_Task description_.
Every record here needs to be written out again exactly.

_Record excerpts_.
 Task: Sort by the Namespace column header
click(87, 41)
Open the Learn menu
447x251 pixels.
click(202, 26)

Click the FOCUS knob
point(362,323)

_Exercise solution_.
 Task: Sort by the Namespace column header
click(87, 41)
Open the Learn menu
447x251 pixels.
click(202, 26)

Click the FOCUS knob
point(362,323)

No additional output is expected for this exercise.